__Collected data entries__
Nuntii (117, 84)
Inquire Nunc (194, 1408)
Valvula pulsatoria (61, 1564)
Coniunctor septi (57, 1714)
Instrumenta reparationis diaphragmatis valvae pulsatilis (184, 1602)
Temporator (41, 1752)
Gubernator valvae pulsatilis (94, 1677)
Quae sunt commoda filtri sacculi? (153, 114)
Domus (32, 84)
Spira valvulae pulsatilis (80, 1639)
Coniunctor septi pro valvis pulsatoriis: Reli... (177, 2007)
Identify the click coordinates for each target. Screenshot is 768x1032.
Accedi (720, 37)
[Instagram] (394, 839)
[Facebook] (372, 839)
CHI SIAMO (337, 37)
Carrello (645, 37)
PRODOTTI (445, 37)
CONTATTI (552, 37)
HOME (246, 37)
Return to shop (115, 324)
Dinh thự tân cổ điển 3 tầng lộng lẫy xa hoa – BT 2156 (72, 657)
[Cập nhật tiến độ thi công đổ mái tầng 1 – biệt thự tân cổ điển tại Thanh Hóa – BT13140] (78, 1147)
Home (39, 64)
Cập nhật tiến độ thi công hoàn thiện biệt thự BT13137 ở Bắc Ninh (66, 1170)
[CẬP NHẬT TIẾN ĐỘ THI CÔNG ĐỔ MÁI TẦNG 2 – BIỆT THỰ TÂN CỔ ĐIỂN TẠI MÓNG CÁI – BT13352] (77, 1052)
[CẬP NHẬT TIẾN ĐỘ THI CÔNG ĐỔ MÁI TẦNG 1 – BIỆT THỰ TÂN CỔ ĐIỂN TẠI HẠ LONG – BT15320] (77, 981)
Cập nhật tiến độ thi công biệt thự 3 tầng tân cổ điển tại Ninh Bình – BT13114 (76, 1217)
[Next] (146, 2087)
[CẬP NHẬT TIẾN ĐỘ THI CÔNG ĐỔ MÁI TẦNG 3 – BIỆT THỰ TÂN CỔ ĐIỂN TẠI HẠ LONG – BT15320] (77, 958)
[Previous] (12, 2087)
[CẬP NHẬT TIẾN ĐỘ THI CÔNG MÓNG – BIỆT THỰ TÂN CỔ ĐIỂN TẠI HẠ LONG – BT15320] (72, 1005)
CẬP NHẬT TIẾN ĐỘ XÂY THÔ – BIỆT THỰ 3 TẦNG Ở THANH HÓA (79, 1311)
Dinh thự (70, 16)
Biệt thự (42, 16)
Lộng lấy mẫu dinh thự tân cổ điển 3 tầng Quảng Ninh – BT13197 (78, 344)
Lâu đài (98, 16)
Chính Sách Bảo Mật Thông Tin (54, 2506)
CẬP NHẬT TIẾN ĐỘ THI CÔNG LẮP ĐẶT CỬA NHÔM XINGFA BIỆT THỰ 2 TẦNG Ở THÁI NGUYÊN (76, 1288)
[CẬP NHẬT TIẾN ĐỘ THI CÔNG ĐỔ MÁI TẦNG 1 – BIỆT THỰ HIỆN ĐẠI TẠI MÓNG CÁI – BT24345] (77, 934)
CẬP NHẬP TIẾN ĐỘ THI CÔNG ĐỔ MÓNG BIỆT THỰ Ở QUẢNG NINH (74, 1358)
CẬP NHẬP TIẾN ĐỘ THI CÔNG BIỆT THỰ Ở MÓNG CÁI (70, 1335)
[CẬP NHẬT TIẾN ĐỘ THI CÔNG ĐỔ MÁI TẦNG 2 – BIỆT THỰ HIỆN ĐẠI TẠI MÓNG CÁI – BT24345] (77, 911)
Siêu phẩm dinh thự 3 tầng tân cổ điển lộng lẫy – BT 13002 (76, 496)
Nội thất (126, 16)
...
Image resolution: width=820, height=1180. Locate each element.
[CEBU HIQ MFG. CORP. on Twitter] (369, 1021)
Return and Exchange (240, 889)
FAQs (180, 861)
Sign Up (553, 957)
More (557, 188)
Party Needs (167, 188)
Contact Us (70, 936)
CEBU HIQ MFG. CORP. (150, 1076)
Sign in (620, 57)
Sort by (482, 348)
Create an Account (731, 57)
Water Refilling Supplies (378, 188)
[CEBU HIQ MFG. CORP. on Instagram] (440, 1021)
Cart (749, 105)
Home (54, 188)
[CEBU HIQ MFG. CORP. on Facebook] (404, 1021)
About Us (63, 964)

__ABOUT THIS EXERCISE__
Can you repeat, word for word, every line above from the one containing "[CEBU HIQ MFG. CORP. on Instagram]" down to the one containing "About Us (63, 964)", including both?

__REPLY__
[CEBU HIQ MFG. CORP. on Instagram] (440, 1021)
Cart (749, 105)
Home (54, 188)
[CEBU HIQ MFG. CORP. on Facebook] (404, 1021)
About Us (63, 964)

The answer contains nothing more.